The fresh focus on the Finance Department and its collection procedures began with a social media post from Samuel Veney, co-owner of the Philly Vegan takeout sandwich shop in South Side. Mr. Veney drew wide attention with the post that blasted the city for hitting him with a $37,000 bill for uncollected meal taxes.

Mr. Veney claimed that a Finance Department employee instructed him not to collect the meals tax when the shop was licensed to operate in June 2021. He said the shop followed that instruction until March 2022 when a department tax auditor told him the direction he got was wrong.

He is not alone. Richbrau Brewery also claimed he received a bill for more than $50,000 after initially being instructed by the Finance Department not to collect the tax on draft beer.

Public criticism of the city’s processes only increased with an open letter on social media from Kevin Grubbs, owner of the Latitude Seafood Co. at Stoney Point.

That letter noted that an $800 late fee on meals taxes had grown to a bill of more than $68,000 over two years. He claims the department never notified him about the initial late fee.

The Virginia Restaurant Association later noted that at least 25 members have reported other horror stories, attracting the attention of the General Assembly, with legislation being introduced to overhaul local collection practices.
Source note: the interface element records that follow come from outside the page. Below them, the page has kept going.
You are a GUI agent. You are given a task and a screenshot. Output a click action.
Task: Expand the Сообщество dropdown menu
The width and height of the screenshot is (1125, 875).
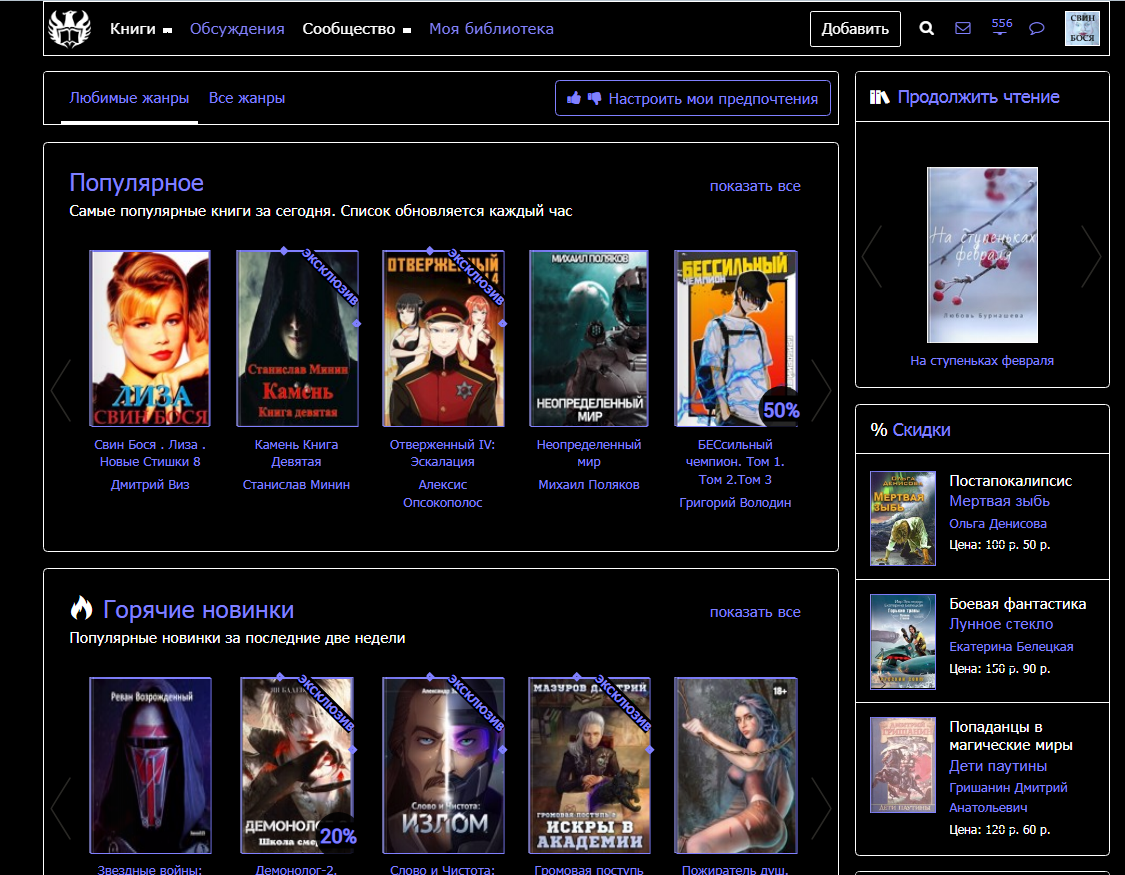[357, 29]
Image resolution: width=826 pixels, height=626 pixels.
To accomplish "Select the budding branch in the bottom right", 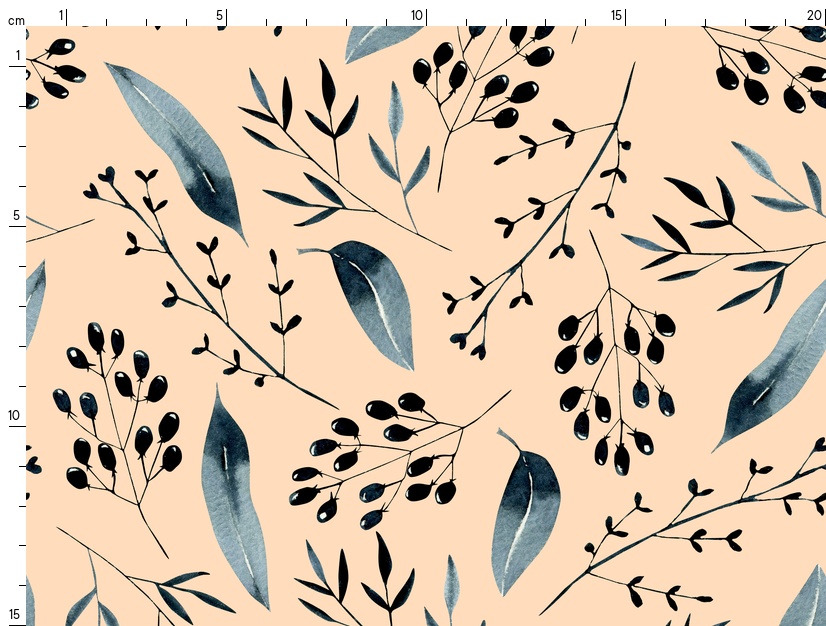I will [x=690, y=530].
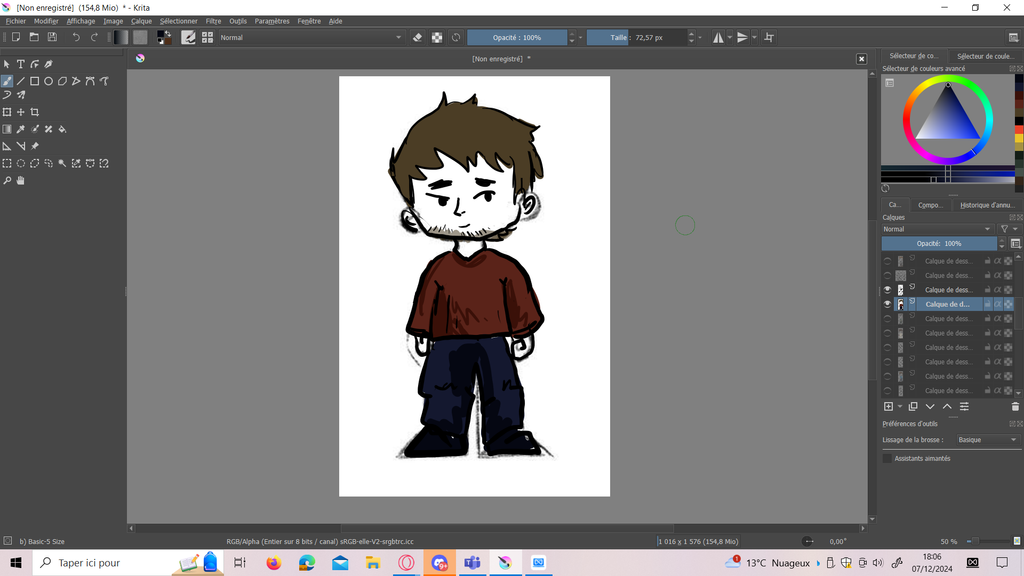The image size is (1024, 576).
Task: Pick the Ellipse shape tool
Action: coord(48,81)
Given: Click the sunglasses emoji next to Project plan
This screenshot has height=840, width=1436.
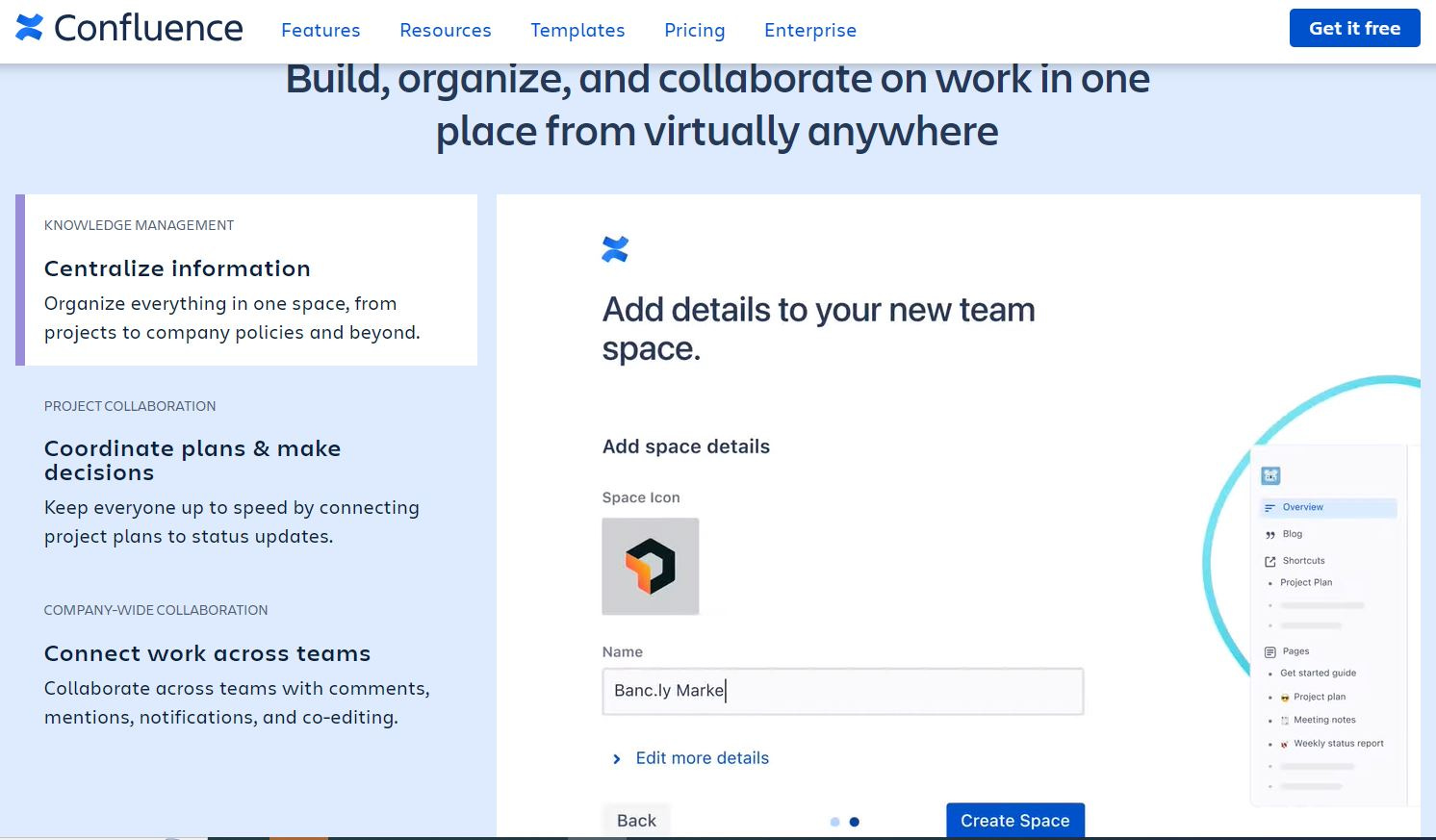Looking at the screenshot, I should point(1283,697).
The meals-tax issue presents a problem for Mayor Levar M. Stoney and his administration because it involves the alleged mistreatment of small businesses that he has declared the backbone of growth and jobs.

In his Jan. 11 letter to the City Council, Mr. Saunders said the main solution will come from implementing new taxpayer payment and account software called RVA-Pay, which will make it easier for taxpayers look up their accounts, balances and payments.

While the implementation of RVAPay for most taxes is still months away, Mr. Saunders wrote that he has authorized other steps.

One of the biggest, if the Council approves it, would be to change the practice of applying new fees to delinquent bills first. He promised to submit an ordinance to the Council that would require payments to be applied to a current bill first and then to delinquent amounts.